- WHAT THE TASK REQUIRES -
All of the data is to be copied without a single change.

- ENTRIES SUPPLIED -

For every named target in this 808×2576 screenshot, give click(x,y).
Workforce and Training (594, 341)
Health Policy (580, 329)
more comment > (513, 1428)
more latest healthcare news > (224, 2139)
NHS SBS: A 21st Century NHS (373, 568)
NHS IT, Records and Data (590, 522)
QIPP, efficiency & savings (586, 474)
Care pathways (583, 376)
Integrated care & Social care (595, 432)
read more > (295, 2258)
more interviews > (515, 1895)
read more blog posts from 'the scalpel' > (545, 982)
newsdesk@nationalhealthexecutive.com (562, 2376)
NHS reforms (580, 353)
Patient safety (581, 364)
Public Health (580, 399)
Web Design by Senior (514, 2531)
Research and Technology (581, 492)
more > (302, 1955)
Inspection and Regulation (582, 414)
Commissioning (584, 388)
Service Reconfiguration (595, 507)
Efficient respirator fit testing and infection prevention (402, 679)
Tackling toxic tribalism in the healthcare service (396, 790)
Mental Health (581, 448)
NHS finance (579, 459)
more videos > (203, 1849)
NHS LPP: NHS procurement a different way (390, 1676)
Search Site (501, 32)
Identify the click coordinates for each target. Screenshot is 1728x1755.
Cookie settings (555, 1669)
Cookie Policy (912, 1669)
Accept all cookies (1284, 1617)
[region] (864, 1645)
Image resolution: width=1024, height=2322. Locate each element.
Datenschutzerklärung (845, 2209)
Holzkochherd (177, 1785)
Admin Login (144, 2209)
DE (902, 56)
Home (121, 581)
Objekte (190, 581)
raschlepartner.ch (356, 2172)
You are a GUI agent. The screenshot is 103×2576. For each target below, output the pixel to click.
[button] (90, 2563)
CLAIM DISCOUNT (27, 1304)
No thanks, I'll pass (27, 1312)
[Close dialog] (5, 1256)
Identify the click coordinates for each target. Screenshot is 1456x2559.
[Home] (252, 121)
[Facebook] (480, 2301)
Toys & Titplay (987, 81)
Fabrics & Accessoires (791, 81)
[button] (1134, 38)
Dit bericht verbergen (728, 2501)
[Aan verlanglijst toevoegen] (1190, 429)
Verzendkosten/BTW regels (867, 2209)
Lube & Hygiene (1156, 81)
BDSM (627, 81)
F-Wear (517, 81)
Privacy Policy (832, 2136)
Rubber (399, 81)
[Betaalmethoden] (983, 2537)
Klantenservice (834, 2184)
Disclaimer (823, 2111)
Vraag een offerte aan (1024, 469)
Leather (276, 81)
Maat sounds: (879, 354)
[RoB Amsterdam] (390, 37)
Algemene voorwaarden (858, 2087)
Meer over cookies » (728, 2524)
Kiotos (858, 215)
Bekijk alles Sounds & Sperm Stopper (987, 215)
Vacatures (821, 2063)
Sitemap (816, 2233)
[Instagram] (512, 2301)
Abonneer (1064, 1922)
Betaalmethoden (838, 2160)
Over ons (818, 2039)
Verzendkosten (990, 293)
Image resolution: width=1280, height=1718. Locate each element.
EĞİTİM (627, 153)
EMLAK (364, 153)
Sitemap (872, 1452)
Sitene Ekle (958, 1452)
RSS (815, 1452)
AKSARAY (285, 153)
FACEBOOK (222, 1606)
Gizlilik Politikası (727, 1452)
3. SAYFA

- RESPONSE TO THIS EXERCISE -
For every named target in this 808×2576 screenshot, give click(x,y).
Workforce and Training (594, 341)
Health Policy (580, 329)
more comment > (513, 1428)
more latest healthcare news > (224, 2139)
NHS SBS: A 21st Century NHS (373, 568)
NHS IT, Records and Data (590, 522)
QIPP, efficiency & savings (586, 474)
Care pathways (583, 376)
Integrated care & Social care (595, 432)
read more > (295, 2258)
more interviews > (515, 1895)
read more blog posts from 'the scalpel' > (545, 982)
newsdesk@nationalhealthexecutive.com (562, 2376)
NHS reforms (580, 353)
Patient safety (581, 364)
Public Health (580, 399)
Web Design by Senior (514, 2531)
Research and Technology (581, 492)
more > (302, 1955)
Inspection and Regulation (582, 414)
Commissioning (584, 388)
Service Reconfiguration (595, 507)
Efficient respirator fit testing and infection prevention (402, 679)
Tackling toxic tribalism in the healthcare service (396, 790)
Mental Health (581, 448)
NHS finance (579, 459)
more videos > (203, 1849)
NHS LPP: NHS procurement a different way (390, 1676)
Search Site (501, 32)
Identify the click coordinates for each target. Screenshot is 1728x1755.
Cookie settings (555, 1669)
Cookie Policy (912, 1669)
Accept all cookies (1284, 1617)
[region] (864, 1645)
Image resolution: width=1024, height=2322. Locate each element.
Datenschutzerklärung (845, 2209)
Holzkochherd (177, 1785)
Admin Login (144, 2209)
DE (902, 56)
Home (121, 581)
Objekte (190, 581)
raschlepartner.ch (356, 2172)
You are a GUI agent. The screenshot is 103×2576. For each target below, output the pixel to click.
[button] (90, 2563)
CLAIM DISCOUNT (27, 1304)
No thanks, I'll pass (27, 1312)
[Close dialog] (5, 1256)
Identify the click coordinates for each target. Screenshot is 1456x2559.
[Home] (252, 121)
[Facebook] (480, 2301)
Toys & Titplay (987, 81)
Fabrics & Accessoires (791, 81)
[button] (1134, 38)
Dit bericht verbergen (728, 2501)
[Aan verlanglijst toevoegen] (1190, 429)
Verzendkosten/BTW regels (867, 2209)
Lube & Hygiene (1156, 81)
BDSM (627, 81)
F-Wear (517, 81)
Privacy Policy (832, 2136)
Rubber (399, 81)
[Betaalmethoden] (983, 2537)
Klantenservice (834, 2184)
Disclaimer (823, 2111)
Vraag een offerte aan (1024, 469)
Leather (276, 81)
Maat sounds: (879, 354)
[RoB Amsterdam] (390, 37)
Algemene voorwaarden (858, 2087)
Meer over cookies » (728, 2524)
Kiotos (858, 215)
Bekijk alles Sounds & Sperm Stopper (987, 215)
Vacatures (821, 2063)
Sitemap (816, 2233)
[Instagram] (512, 2301)
Abonneer (1064, 1922)
Betaalmethoden (838, 2160)
Over ons (818, 2039)
Verzendkosten (990, 293)
Image resolution: width=1280, height=1718. Locate each element.
EĞİTİM (627, 153)
EMLAK (364, 153)
Sitemap (872, 1452)
Sitene Ekle (958, 1452)
RSS (815, 1452)
AKSARAY (285, 153)
FACEBOOK (222, 1606)
Gizlilik Politikası (727, 1452)
3. SAYFA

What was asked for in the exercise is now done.